CAMPAIGNERS supporting a community of learning disabled adults who are opposed to changes being introduced by the charity that runs it have reached an agreement after intensive mediation.

Camphill Village Trust (CVT), which runs Botton in Danby Dale on the North York Moors, and members of Action for Botton - who want to preserve the residents’ way of life of living alongside carers know as co-workers - are moving towards agreeing a final settlement after months of bitter wrangling.

Botton residents launched a High Court bid to challenge the trust’s plans to make the co-workers paid employees – arguing it puts an end to the family-style living residents are used to, something they say makes Botton special.

Now both parties have agreed a process which aims to reach a final settlement of the long-running dispute after two days of mediation in London.
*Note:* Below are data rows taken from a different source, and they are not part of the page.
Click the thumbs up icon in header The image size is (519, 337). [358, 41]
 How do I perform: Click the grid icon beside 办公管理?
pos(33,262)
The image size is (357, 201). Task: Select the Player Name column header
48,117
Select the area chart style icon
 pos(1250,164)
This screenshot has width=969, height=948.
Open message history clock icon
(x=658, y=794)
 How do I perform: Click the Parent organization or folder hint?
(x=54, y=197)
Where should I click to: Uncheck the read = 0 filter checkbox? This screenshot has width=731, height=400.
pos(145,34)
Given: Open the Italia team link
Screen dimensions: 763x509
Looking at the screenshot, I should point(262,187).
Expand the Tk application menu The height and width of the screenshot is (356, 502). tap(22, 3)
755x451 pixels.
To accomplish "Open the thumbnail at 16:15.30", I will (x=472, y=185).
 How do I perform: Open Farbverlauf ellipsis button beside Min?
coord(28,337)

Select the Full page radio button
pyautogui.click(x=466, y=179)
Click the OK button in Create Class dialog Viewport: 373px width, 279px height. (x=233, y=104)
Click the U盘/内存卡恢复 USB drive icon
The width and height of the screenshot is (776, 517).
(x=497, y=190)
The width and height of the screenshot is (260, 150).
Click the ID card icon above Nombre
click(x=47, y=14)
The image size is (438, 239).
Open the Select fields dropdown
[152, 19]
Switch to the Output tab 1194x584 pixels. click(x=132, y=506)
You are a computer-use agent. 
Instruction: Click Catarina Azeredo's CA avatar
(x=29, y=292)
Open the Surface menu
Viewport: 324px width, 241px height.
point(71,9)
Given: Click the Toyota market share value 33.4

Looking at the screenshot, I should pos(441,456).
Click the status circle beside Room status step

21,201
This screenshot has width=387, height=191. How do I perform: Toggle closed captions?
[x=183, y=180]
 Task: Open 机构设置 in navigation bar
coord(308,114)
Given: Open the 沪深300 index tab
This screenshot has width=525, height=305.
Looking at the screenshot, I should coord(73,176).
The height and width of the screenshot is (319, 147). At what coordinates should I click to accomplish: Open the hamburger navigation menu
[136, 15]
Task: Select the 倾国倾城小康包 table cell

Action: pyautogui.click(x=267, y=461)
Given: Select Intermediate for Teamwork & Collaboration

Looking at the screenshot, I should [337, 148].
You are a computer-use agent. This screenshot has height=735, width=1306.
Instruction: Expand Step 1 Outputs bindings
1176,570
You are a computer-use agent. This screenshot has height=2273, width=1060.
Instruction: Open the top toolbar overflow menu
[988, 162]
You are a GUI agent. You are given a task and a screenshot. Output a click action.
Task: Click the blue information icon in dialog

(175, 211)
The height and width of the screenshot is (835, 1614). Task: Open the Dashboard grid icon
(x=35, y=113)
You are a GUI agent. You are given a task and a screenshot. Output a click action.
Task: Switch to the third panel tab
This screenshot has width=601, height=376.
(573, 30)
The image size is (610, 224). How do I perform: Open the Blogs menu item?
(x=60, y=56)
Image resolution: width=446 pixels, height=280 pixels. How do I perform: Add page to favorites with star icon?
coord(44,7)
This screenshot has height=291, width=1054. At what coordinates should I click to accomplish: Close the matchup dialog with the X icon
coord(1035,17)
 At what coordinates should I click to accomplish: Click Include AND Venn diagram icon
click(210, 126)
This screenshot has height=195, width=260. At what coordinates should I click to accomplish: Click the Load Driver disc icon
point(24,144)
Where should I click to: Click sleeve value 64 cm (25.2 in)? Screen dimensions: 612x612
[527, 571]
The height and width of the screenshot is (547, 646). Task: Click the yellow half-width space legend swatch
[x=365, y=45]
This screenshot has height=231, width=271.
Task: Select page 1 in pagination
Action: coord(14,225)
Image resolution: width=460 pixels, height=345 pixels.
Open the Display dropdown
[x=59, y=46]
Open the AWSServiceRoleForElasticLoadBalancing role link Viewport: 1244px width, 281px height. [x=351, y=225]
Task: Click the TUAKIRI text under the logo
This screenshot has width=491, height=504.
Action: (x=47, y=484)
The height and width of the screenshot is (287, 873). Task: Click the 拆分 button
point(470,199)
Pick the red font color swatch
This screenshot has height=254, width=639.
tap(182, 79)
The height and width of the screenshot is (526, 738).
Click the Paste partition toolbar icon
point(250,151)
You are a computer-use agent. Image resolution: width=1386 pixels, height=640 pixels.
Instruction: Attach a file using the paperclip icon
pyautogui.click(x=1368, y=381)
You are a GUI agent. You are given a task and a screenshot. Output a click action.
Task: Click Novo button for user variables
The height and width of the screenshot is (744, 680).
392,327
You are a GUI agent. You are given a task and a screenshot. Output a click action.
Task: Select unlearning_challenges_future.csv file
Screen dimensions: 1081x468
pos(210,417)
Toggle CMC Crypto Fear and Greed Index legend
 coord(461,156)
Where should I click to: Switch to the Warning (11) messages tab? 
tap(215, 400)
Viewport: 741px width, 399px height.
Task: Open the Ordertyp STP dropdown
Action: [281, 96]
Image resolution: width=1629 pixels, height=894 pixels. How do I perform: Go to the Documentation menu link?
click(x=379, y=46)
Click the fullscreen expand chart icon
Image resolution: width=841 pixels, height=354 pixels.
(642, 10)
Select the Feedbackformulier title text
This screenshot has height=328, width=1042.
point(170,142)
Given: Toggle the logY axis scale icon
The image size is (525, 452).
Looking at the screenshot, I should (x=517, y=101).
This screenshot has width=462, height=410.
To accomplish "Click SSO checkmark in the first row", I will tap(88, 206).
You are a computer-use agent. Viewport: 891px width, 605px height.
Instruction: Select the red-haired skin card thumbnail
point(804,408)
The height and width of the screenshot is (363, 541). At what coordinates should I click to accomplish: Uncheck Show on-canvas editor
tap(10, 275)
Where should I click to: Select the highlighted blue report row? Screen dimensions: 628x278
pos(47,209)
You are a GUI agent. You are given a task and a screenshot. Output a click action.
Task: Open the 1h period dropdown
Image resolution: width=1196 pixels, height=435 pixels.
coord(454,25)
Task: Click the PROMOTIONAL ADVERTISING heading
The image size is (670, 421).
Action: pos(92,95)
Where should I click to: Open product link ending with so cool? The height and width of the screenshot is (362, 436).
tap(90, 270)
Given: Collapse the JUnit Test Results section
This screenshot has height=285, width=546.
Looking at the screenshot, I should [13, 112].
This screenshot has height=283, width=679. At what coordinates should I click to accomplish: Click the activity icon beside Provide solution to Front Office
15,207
The legally-binding agreement, reached by the two parties and their lawyers, sets out key guiding principles as well as specific shared aims for the communities of Botton – as well as two other CVT communities - to be implemented in an agreed timetable.

The agreement covers a range of key issues from governance of the charity at local and national level to areas of dispute such as the core principle of life-sharing in CVT communities.

Further discussions are to be held over the next few months and a review with the mediator will take place in three months with the aim of reaching a final agreement by the end of January 2016.

An application will be made to the High Court to put on hold the legal proceedings brought by families and co-workers with the hope that trust can be rebuilt and the legal action dropped.

Neil Davidson, chair of pressure group Action for Botton, said: “I warmly welcome the positive steps which have been taken during the mediation process.

“Now all parties need to build on what has been achieved so far, continue to work together in good faith and carry the whole process through to a successful conclusion.”

Andy Paton from CVT said: “Among the agreements made were for shared lives for adult living – it’s a solid start and we hope it will lead to a lasting solution.

“Everyone involved from both side deserve a lot of credit for coming together.

“There is a shared desire to build a better and more stable future for the beneficiaries and their communities.”